今こそ政治判断を!ステイホーム出来ない国民を置き去りにするな

安倍総理は5月25日午後より新型コロナウイルス感染拡大に伴う緊急事態宣言を全面解除した。
その内容については自画自賛的というか日本の感染症の対応を国連事務総長に褒められたやら
ロックダウンのような強制措置を取らず感染者と死者を抑えられたのは医療関係者の尽力や
国民の皆様のステイホームのお陰やらと誉めそやしていた。

そして安倍総理は、さあ!日常を取り戻そうと言い出したのだが、
彼の頭の中にはステイホーム出来ない国民の姿はないようだ。
安倍総理は緊急事態宣言は、欧米のロックダウンに比べて緩いと言っていたが事実は異なる
日本人特有の同調圧力は非常事態宣言後に強力に高まりコロナ感染者を悪とし隔離すべきという論調が主流になった。

本来、目に見えない新型コロナウイルスへの感染は感染者の責任ではない。
ところが、コロナ感染=悪という風潮がマスコミから流布された結果、感染者が差別される事例が続出。
さらにマスコミに煽られた国民から自粛警察なる人々が登場し
マスクをしていない人々を怒鳴りつけたり、県外ナンバーの車に投石するなど差別が散見された。
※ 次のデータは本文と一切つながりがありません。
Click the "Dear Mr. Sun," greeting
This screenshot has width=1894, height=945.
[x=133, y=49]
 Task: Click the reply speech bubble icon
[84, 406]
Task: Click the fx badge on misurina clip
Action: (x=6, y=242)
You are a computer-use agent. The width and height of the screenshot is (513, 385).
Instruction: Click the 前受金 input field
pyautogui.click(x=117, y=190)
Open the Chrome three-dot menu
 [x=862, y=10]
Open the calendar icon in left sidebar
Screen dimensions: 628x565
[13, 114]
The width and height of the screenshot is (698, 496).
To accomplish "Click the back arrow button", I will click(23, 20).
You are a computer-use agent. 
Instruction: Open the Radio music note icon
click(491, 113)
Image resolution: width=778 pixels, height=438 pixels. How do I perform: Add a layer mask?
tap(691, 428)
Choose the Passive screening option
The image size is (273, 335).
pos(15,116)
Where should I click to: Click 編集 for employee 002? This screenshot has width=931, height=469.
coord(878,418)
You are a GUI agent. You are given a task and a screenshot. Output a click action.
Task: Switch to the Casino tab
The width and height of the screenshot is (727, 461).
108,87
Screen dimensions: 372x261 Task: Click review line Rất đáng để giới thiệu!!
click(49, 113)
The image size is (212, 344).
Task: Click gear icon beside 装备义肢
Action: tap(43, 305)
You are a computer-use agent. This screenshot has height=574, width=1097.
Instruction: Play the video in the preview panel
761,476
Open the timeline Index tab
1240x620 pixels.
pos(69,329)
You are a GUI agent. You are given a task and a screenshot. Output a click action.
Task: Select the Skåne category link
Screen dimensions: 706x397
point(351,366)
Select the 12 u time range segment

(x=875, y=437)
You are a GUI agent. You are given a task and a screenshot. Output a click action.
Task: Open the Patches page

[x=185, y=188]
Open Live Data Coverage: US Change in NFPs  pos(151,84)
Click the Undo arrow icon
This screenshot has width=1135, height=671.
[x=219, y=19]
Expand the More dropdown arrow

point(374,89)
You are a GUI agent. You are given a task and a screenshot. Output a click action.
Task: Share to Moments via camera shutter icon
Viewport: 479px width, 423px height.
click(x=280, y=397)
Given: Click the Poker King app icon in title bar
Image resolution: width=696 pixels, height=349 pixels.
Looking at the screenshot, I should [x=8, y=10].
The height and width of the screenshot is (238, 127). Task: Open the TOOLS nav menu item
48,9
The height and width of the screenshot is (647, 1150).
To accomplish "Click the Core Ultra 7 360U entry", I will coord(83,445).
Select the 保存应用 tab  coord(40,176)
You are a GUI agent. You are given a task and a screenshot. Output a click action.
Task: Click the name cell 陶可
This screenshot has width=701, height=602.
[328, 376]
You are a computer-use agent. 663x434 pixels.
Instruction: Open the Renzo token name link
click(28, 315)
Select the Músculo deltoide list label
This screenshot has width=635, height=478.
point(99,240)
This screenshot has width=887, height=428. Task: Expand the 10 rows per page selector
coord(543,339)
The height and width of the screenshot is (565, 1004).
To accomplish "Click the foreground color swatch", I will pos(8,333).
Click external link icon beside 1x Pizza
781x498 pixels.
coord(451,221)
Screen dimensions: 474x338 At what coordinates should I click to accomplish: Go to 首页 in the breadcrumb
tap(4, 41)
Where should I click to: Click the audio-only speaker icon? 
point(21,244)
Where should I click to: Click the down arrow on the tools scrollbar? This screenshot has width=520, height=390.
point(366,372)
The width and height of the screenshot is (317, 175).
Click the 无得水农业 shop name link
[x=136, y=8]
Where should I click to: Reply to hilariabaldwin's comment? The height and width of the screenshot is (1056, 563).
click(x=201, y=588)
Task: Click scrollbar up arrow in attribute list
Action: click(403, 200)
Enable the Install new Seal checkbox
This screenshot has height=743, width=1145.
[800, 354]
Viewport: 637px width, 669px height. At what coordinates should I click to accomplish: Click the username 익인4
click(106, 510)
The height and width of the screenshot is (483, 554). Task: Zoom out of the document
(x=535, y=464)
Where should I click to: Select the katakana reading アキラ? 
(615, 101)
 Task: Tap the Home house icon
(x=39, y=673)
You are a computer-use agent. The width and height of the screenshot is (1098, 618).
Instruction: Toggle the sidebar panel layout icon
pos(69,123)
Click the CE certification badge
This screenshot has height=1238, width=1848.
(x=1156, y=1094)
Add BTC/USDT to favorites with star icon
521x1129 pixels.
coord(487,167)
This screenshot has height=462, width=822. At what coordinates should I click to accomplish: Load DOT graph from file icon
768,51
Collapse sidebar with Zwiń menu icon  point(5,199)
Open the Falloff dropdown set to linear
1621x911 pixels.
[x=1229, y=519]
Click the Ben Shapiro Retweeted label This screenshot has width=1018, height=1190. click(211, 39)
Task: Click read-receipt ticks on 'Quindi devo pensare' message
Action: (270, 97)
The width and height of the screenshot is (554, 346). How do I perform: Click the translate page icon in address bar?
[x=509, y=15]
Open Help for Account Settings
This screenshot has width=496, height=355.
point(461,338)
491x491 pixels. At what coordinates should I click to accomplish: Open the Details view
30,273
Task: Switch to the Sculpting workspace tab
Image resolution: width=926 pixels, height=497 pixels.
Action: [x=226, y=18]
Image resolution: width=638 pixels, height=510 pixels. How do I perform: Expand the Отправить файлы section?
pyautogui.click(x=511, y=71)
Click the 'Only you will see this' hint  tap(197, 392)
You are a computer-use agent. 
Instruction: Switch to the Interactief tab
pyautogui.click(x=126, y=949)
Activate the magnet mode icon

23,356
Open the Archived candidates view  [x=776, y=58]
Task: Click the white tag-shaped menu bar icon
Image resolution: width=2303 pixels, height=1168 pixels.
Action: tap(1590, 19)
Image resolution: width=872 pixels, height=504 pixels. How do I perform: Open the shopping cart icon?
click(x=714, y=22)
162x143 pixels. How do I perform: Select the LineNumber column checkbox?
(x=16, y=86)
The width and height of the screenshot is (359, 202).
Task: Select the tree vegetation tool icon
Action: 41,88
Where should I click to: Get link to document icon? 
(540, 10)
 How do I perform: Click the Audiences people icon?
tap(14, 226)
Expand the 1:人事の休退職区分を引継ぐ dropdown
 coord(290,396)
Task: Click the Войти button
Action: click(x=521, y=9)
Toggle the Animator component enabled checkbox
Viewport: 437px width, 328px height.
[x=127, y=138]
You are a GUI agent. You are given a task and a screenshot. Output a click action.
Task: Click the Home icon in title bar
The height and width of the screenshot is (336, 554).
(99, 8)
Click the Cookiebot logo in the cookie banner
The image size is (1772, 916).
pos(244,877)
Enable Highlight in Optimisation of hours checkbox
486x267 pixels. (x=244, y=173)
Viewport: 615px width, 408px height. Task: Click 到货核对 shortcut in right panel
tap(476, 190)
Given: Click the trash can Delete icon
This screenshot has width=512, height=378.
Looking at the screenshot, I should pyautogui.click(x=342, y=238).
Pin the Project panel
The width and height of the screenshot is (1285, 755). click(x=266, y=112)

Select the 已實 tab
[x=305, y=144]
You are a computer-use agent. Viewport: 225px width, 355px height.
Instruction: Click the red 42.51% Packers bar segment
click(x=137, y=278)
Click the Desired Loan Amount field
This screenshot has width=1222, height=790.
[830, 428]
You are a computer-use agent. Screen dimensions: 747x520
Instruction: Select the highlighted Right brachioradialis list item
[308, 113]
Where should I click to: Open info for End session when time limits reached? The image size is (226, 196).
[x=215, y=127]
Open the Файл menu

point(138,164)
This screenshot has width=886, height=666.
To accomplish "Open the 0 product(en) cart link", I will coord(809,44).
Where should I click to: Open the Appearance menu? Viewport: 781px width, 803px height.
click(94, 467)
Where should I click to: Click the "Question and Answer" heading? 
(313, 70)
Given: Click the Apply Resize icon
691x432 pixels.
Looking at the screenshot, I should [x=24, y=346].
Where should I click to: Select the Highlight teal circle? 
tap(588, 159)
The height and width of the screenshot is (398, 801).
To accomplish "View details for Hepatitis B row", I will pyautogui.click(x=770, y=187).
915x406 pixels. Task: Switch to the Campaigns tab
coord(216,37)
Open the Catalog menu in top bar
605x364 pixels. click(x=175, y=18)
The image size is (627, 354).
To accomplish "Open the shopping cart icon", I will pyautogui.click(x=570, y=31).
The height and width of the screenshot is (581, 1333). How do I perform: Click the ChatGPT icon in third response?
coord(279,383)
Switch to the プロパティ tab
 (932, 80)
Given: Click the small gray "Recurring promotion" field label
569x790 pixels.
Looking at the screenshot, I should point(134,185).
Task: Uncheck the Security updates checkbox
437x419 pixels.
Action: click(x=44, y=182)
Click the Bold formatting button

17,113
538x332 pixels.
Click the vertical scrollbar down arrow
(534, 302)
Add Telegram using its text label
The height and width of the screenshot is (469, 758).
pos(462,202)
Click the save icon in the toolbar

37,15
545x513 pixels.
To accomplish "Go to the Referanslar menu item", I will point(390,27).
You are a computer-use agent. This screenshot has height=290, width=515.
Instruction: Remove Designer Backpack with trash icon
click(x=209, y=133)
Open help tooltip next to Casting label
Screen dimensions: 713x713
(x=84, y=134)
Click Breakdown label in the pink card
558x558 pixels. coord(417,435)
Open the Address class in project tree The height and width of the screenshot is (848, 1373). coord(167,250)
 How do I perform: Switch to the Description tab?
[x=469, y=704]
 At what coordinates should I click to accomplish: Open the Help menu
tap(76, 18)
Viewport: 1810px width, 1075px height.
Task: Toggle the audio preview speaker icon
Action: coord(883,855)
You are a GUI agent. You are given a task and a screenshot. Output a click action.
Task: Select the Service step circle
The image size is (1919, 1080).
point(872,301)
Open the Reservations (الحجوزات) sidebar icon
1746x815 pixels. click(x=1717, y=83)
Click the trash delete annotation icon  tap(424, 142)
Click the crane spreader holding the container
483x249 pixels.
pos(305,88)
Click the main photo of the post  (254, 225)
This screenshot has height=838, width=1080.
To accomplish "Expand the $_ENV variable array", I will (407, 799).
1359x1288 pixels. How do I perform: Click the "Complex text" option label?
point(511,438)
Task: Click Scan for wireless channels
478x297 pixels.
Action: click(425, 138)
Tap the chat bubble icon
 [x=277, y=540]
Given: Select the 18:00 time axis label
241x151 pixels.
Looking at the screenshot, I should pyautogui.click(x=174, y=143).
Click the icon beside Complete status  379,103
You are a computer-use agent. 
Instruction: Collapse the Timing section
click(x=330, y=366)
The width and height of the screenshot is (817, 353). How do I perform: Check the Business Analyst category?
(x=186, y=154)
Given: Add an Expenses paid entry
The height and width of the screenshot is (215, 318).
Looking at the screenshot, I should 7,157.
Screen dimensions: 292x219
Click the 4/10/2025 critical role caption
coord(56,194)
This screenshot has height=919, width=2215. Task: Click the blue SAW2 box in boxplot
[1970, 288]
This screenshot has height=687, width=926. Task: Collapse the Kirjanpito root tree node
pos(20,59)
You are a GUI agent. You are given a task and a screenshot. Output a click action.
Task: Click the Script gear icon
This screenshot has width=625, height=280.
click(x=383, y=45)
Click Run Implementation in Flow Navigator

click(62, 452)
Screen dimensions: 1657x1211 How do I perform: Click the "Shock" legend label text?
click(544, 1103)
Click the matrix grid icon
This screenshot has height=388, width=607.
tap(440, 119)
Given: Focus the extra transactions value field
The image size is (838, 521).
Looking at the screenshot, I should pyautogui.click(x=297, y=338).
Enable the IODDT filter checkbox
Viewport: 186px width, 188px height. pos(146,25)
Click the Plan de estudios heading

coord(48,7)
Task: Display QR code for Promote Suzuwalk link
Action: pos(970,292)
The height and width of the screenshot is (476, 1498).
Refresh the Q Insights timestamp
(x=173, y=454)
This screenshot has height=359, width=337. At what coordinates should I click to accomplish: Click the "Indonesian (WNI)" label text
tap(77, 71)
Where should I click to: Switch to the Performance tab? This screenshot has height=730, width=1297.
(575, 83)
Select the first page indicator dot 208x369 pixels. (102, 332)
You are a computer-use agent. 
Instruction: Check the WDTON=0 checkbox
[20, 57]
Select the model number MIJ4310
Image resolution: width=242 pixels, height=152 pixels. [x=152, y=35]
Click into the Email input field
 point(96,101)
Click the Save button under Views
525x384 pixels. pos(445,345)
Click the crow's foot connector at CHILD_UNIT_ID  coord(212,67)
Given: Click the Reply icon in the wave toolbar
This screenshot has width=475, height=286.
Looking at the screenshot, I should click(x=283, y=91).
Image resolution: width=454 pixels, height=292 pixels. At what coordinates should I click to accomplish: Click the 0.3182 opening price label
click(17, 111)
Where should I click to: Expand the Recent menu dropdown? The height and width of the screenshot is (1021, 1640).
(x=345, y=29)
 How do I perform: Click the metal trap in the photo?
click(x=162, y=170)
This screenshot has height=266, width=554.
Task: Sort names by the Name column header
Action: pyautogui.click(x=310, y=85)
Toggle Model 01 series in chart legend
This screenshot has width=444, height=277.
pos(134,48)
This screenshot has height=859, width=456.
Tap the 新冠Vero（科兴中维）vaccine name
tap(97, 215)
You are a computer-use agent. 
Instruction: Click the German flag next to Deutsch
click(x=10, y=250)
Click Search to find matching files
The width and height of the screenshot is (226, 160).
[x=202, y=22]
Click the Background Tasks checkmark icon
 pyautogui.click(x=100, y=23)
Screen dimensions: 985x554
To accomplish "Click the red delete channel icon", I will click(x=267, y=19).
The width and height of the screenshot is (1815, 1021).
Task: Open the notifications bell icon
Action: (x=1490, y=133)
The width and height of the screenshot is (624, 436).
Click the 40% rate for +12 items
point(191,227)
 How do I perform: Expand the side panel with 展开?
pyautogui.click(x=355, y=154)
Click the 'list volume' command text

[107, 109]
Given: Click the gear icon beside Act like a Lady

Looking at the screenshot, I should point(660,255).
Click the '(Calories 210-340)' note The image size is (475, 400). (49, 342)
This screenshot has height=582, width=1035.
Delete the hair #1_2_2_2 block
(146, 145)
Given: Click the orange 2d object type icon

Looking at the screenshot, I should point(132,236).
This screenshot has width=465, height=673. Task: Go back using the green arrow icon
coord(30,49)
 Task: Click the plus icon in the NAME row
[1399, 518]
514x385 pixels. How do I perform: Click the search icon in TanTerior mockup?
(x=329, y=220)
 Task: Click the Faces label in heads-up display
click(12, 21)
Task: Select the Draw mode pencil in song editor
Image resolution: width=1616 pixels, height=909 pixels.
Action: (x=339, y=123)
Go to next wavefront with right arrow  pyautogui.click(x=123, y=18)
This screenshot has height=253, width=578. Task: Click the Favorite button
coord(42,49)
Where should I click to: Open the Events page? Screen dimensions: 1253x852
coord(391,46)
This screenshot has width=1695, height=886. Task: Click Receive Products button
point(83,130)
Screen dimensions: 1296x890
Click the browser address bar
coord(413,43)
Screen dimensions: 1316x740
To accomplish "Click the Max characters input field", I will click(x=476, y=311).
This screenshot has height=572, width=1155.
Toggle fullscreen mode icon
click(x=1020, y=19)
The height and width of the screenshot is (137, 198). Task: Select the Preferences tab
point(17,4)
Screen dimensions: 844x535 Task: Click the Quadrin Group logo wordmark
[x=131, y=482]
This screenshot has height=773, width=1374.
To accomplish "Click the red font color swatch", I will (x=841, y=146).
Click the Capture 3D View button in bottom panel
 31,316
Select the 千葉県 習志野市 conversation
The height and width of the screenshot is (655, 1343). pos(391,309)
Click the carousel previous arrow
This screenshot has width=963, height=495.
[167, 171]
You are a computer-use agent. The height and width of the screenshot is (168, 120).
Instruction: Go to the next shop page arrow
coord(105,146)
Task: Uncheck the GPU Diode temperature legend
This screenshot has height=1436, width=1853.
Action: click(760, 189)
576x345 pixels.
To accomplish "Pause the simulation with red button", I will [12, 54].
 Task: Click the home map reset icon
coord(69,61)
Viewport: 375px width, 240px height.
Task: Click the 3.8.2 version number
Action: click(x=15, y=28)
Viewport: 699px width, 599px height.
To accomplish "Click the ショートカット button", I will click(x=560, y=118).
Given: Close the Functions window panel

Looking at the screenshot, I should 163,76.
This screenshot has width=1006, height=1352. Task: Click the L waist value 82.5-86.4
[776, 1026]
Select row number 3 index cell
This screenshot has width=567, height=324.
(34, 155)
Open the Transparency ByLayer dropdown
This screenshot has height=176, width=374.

また、密集、密接、密閉の三密に陥りやすい介護施設はさらに大変である。
1人でも感染者が出れば施設が消毒され、閉鎖されるという理不尽な風潮の為に職員は極度の緊張を強いられた。
さらに、クラスターを恐れる余り、訪問介護や利用者の新規受け入れを中止する介護施設もあり
リハビリやグループ学習が出来ないままフレイルが悪化し認知機能低下が見られる老人も出ている。

2020年の日本では、単身世帯の38%、2人以上でも23.6%が貯蓄ゼロ世帯になっている。
このような貧困世帯ではコロナ不況で失業すると直ちに生活困難になってしまうが行政の対策は見えない。
テレビでもラジオでもステイホームの掛け声は盛んだが、安全にステイホームできるのは貯蓄があり
リモートワークで仕事が出来る比較的恵まれた国民だけである。

同じ国民には、生活するのに他人の手を必要とし、リモートワークが出来ない仕事に勤務し
仕事を失えばすぐに生活に困る貯蓄ゼロの人々もいるのだ。その想像力を持ってもらいたい。

では、どうすべきか?少なくとも介護施設についてはスーパー並みに利用基準を緩和する必要があるだろう。
スーパーは食品衛生の都合上、頻繁に換気出来ないし、天井も低くウイルスが蔓延しやすい構造だが
市民生活に必要であるという政治判断で、利用に制限が設けられてはいない。
同じような事例には献血車もある、狭い車内で行われる献血は三密の極みだが、
献血は不要不急ではないという政治判断で緊急事態宣言の対象外とされた。

日本国民は憲法25条で健康で文化的な最低限度の生活を保障されており、緊急事態だからと言って
介助を必要とするお年寄りや障碍者へのサービスが縮小されてよい筈はない。
そこにリスクがあっても、憲法25条を蔑ろにしていい筈はない、だからこそ医師ではなく政治家の政治判断が必要である。
リスクを現場に丸投げし、冒されている憲法を無視するなら政治家に存在意義などないだろう。

新型コロナウイルスは消滅せず、季節性インフルエンザと共に今秋にも流行すると見られている。
総理にはステイホームできない国民もいる事を自覚し、全ての国民が生活の心配をせず
手厚い医療を受けられ、コロナにまとわりつく偏見を撲滅するように願いたい。